Kali ini, pria bermata abu-abu itu menatap lurus ke arah Vanya. Wanita yang sempat mencuri hatinya, namun adiknya lebih dulu mendapatkan wanita itu.

"Apa yang kau lakukan pada Anthea, Jenderal?"

Mendengar nama Anthea, alis Jenderal terangkat sebelah. Tidak menyangka jika Vanya akan membahas gadis bar-bar yang membuatnya naik darah di pertama mereka berjumpa.

"Jenderal," panggil Vanya saat tak melihat ada jawaban yang keluar.Athran menghela napas pelan, menatap datar wanita cantik di depannya. "Jika kau hanya ingin membahas wanita itu, lebih baik keluar."

"Wow... Aku tidak tahu kau begitu membenci Anthea.

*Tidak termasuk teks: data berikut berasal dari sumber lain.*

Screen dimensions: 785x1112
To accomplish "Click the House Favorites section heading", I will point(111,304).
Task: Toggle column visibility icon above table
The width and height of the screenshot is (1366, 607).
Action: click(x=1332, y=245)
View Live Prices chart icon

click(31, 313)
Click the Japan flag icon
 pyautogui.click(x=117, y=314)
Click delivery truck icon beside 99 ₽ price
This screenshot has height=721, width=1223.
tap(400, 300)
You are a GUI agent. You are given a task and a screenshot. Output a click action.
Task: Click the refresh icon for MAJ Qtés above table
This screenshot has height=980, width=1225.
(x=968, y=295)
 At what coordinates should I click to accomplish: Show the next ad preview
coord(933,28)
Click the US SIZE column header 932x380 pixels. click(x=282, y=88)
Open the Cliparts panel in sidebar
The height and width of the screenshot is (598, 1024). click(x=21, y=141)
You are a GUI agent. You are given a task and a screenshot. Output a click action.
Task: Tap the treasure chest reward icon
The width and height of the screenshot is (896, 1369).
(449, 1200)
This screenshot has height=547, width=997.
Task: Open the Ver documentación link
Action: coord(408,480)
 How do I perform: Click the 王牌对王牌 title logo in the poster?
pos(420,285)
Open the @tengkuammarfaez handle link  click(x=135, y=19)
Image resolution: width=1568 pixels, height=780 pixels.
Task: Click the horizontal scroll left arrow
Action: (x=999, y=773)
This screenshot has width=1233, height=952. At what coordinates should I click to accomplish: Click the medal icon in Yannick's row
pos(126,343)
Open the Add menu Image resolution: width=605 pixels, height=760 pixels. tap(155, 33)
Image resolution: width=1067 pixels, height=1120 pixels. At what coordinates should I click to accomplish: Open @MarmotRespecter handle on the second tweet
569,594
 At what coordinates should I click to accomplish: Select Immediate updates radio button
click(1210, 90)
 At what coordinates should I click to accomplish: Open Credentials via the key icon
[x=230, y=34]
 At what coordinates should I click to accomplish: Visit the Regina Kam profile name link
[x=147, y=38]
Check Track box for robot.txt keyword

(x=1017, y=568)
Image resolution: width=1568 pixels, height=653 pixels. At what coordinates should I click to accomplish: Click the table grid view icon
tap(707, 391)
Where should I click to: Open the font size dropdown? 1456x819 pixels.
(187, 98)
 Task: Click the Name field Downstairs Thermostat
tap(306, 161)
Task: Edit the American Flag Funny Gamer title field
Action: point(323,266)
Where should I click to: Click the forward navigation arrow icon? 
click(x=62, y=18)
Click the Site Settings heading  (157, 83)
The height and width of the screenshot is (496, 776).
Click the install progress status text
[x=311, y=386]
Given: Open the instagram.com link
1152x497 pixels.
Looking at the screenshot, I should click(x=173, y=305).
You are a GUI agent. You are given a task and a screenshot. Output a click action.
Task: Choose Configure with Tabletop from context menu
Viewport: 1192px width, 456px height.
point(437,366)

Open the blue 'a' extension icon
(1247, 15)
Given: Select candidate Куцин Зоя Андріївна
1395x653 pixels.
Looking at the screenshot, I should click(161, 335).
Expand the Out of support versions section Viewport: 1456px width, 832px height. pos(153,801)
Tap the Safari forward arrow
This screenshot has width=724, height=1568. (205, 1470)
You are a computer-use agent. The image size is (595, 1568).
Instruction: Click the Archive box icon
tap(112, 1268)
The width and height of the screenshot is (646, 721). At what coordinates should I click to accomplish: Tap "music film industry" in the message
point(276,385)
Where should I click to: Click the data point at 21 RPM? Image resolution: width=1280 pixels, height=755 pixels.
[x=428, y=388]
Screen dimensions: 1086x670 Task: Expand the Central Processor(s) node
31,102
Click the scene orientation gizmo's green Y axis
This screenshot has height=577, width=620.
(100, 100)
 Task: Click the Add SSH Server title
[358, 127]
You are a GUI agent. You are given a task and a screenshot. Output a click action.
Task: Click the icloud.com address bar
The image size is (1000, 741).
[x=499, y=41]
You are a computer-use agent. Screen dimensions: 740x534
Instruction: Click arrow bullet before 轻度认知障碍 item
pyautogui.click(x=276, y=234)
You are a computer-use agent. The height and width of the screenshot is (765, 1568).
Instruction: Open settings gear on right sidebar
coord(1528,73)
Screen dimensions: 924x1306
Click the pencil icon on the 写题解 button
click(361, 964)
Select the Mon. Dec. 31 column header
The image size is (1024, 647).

Kalian saling membenci satu sama lain, heh?" ejeknya membuat dahi Jenderal berlipat ganda.

"Dia membenciku?" tanya Jenderal dengan alisnya yang terlihat naik namun pertanyaan itu justru membuatnya berpikir lalu tersenyum sinis.

Selvanya mengangguk santai. "Ya, Kakak ipar. Sama seperti kau membencinya," ujarnya lalu memilih duduk di hadapan Jenderal.

"Aku bukan Kakak iparmu!" ketusnya membuat Vanya terkekeh pelan.

"Tentu saja kau Kakak iparku. Anak yang kukandung adalah kemenakanmu." Jemari Vanya mengelus lembut perutnya yang berumur 8 bulan. "Jadi, masih menyangkal?"

"Apa yang sebenarnya ingin kau katakan Reatrama? Aku benar-benar sibuk saat ini!"

Vanya menarik napas sebelum menatap serius pada Jenderal. "Jika kau merencanakan sesuatu pada Anthea, hentikan sekarang Jenderal!" ujarnya tegas. "Aku tidak akan menolerirnya."

Seringai tipis muncul di sudut bibir Jenderal. Menatap Vanya sinis. "Apa dia mengutusmu kemari?"

"Tidak! Ini keinginanku sendiri. Dia hanya tidak ingin berurusan denganmu." Vanya sedikit berbohong walau memang Anthea sama sekali tidak ingin berhubungan dengan sang Jenderal.

Jenderal Athran menatap Vanya tidak yakin, bahkan meremehkan. Mendekatkan wajah kerasnya mendekati Vanya dan berbisik tegas.

"Kalau dia tidak ingin berurusan denganku, katakan padanya~" Bibir Jenderal mendekati telinga Vanya. "Bahwa aku akan mencari segala cara agar dia bertemu dan berurusan denganku setiap saat." Jenderal menjauhkan wajahnya dari Vanya. "Waktumu habis. Keluarlah! Kau bukan lagi anggota, Reatrama," putusnya sebelum kembali memeriksa berkas-berkas yang tersedia.

Vanya nyaris menjatuhkan rahangnya. Sikap Jenderal tidak pernah berubah sama sekali. Sialan! Dengan langkah kesal, ia melangkah menuju pintu keluar dan membantingnya kesal. Tanpa tahu bahwa Jenderal menatap punggungnya tajam sembari berpikir apa yang Anthea dan Vanya lakukan dibelakangnya mengingat mereka tidak pernah bertegur sapa sebelumnya?

Tak lama sang letnan masuk lalu bergumam, "Jenderal, kita ada rapat."

Sang Jenderal mengangguk lalu membiarkan Itler untuk keluar terlebih dahulu sementara dia hanya membawa satu buah map yang hendak ditanyakan kepada setiap agen dan juga jenderal lainnya yang berkumpul.